--- Start ITEMS ---

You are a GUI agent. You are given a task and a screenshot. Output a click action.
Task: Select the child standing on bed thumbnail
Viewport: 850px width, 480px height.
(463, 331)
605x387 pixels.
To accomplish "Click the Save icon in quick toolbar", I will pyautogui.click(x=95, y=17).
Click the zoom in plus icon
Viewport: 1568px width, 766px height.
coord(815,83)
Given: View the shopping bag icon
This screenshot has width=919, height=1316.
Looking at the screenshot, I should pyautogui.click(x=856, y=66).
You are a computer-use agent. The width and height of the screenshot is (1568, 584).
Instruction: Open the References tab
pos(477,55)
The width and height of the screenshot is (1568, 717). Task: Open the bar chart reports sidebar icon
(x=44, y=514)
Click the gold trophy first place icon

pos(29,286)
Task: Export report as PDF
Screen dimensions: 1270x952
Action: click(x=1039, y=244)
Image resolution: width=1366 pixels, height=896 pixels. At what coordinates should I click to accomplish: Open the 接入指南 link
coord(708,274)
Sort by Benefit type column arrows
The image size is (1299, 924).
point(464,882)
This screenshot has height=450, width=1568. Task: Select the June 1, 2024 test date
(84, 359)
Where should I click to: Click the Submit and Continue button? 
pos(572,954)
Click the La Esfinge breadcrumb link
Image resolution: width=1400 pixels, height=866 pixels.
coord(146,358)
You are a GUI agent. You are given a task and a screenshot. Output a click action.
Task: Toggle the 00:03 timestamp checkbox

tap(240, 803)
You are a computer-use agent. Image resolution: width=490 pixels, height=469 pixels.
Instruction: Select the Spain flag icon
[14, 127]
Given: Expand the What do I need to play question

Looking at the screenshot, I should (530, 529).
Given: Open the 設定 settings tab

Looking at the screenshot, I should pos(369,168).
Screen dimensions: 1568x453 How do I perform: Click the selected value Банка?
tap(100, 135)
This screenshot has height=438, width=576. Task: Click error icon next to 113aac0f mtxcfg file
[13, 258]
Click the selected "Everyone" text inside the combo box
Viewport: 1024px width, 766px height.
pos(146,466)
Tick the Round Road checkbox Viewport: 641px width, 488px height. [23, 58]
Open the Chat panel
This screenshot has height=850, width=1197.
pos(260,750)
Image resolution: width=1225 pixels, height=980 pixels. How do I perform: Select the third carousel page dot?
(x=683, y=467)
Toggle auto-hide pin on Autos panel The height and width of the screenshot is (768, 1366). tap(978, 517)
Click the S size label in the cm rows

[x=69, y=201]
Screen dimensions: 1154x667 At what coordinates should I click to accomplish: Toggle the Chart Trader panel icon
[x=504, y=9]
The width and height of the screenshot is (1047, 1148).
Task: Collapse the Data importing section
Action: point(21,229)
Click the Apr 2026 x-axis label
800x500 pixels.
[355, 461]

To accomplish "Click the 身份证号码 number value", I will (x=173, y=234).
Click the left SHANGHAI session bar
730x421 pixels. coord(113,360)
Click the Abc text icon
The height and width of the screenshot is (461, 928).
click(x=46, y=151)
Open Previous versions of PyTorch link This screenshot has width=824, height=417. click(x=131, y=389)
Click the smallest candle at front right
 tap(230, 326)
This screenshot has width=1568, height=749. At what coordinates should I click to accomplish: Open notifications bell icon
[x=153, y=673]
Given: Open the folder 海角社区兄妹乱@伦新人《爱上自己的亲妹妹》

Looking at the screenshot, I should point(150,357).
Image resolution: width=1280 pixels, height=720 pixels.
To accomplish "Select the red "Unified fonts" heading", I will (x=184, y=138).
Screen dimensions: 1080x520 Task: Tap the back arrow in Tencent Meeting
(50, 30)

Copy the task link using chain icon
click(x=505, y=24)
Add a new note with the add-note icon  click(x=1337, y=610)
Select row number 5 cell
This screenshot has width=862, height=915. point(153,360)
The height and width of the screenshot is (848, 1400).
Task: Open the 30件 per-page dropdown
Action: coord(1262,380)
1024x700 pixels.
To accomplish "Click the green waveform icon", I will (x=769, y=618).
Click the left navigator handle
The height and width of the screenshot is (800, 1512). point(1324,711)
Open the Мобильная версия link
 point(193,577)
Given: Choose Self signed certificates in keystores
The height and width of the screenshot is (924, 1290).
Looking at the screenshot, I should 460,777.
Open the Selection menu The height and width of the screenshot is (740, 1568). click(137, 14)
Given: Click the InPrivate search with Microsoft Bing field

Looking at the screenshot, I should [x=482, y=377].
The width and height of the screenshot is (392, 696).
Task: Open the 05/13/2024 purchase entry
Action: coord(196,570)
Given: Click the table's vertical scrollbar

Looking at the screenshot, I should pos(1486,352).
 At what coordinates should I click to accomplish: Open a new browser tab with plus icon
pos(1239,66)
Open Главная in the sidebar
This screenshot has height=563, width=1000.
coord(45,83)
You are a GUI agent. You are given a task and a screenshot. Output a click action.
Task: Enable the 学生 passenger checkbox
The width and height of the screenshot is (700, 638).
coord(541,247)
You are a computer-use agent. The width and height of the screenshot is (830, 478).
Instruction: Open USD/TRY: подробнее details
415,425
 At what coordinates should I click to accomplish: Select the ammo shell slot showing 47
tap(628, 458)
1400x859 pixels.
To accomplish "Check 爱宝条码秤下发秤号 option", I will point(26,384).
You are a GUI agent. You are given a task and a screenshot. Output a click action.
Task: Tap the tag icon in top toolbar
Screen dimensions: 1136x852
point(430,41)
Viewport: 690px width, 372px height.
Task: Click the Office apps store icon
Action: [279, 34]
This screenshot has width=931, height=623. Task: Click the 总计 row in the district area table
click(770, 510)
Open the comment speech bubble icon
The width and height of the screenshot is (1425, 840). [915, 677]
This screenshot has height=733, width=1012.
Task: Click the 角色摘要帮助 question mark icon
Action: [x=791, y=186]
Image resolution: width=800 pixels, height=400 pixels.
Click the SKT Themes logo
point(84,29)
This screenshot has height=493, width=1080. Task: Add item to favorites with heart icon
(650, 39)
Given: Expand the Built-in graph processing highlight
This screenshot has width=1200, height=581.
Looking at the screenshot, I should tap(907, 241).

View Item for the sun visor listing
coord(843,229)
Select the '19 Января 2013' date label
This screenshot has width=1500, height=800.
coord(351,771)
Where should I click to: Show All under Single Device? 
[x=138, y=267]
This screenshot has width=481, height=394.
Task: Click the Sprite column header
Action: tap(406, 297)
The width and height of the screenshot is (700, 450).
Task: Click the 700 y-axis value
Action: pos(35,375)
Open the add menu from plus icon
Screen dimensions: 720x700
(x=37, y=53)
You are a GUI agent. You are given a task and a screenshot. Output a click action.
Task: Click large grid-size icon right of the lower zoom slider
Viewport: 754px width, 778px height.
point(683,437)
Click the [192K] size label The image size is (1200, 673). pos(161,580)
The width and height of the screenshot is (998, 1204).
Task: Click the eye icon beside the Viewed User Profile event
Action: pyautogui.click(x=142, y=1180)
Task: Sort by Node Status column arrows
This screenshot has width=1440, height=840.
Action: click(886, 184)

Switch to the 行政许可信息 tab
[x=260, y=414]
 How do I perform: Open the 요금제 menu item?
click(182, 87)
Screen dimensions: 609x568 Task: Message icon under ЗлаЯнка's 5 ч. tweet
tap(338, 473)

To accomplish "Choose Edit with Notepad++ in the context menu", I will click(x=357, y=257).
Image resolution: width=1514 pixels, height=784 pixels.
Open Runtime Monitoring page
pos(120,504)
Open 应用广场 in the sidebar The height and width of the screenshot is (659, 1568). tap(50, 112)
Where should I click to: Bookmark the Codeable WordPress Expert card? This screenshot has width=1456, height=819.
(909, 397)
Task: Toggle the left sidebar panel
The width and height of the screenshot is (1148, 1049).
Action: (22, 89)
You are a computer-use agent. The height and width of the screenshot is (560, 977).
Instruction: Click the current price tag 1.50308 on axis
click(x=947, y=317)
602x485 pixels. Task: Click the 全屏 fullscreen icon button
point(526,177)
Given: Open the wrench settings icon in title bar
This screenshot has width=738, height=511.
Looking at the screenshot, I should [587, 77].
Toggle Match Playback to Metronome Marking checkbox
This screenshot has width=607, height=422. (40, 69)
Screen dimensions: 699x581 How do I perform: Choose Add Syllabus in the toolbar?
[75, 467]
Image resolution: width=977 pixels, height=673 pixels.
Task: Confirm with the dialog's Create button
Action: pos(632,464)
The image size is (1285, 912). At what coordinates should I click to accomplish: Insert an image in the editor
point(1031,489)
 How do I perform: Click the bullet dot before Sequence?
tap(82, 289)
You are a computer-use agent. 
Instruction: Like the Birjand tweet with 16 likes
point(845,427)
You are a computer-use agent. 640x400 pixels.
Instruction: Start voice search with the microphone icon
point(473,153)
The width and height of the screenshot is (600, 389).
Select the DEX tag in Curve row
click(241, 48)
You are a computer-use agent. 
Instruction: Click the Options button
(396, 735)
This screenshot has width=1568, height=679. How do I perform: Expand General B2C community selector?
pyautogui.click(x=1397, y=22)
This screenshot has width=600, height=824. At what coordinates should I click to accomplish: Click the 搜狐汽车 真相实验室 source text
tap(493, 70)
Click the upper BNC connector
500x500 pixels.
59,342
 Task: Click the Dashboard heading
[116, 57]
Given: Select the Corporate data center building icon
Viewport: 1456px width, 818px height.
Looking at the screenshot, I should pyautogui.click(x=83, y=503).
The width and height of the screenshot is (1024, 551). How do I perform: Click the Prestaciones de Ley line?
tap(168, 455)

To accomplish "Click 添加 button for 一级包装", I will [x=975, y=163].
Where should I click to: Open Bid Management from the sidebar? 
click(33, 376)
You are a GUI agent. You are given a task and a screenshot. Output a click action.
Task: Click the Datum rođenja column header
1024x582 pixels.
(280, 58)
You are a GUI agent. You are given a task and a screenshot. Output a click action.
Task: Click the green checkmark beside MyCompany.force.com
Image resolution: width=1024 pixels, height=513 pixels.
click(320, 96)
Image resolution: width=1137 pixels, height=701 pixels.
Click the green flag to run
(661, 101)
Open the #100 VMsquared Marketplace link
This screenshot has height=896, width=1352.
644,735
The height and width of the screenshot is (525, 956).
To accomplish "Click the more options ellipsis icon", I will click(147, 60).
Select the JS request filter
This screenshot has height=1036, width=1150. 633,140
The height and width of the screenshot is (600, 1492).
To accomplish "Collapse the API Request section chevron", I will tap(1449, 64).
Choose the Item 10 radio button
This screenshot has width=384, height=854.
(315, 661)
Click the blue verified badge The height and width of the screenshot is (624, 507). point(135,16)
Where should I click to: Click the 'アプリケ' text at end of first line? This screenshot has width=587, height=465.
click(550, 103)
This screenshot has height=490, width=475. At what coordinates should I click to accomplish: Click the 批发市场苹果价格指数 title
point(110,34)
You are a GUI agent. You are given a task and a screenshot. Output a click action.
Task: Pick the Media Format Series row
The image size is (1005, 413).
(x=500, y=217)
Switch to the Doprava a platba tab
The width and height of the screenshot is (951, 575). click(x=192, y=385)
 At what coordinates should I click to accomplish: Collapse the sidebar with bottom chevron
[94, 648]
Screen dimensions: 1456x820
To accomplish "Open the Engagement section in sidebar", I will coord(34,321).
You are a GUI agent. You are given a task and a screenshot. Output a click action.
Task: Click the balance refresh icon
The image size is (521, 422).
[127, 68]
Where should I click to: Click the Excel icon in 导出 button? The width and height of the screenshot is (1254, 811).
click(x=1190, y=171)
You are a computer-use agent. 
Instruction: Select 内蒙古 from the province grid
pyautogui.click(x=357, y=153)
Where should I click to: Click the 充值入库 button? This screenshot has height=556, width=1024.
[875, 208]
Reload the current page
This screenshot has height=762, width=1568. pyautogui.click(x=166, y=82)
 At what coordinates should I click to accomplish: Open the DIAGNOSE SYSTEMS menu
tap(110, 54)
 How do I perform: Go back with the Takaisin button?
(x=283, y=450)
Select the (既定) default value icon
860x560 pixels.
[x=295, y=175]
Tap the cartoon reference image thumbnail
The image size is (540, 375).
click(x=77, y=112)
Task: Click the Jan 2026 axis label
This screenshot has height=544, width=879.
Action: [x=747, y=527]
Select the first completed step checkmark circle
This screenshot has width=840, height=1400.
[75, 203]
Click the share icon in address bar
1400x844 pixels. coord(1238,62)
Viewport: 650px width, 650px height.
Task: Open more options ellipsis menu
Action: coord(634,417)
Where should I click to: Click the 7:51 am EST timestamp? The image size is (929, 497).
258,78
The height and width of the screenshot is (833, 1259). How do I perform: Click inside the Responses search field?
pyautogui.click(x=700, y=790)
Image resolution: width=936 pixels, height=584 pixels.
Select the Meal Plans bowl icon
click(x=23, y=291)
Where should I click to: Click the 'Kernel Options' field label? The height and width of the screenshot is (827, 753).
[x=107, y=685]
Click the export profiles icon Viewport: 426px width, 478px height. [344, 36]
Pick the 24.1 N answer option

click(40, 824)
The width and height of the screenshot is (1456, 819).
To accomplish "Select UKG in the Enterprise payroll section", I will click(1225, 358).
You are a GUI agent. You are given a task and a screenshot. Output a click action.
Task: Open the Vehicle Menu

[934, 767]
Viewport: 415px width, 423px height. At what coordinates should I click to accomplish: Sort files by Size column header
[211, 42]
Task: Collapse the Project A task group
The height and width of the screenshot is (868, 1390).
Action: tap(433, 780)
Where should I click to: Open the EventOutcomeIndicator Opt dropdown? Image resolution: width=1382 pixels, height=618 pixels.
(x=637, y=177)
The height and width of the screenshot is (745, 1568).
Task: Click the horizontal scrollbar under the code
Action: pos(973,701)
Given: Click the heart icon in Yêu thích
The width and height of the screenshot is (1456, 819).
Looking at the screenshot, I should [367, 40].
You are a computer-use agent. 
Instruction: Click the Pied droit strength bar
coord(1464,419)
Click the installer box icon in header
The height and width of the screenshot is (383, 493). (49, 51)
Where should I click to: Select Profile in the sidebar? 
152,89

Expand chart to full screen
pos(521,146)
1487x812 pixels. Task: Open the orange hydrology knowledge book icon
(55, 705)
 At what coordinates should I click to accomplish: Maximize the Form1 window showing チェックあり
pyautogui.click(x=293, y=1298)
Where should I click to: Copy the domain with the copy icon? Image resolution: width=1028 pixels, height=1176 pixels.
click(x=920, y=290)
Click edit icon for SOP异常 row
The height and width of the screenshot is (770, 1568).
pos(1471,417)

--- End ITEMS ---

TASK GOAL: Quote the data above word for word, beginning at the line that contains "Click the left navigator handle" and ending after the line that contains "Open the Selection".

RESPONSE:
Click the left navigator handle
The height and width of the screenshot is (800, 1512). point(1324,711)
Open the Мобильная версия link
 point(193,577)
Given: Choose Self signed certificates in keystores
The height and width of the screenshot is (924, 1290).
Looking at the screenshot, I should 460,777.
Open the Selection menu The height and width of the screenshot is (740, 1568). click(137, 14)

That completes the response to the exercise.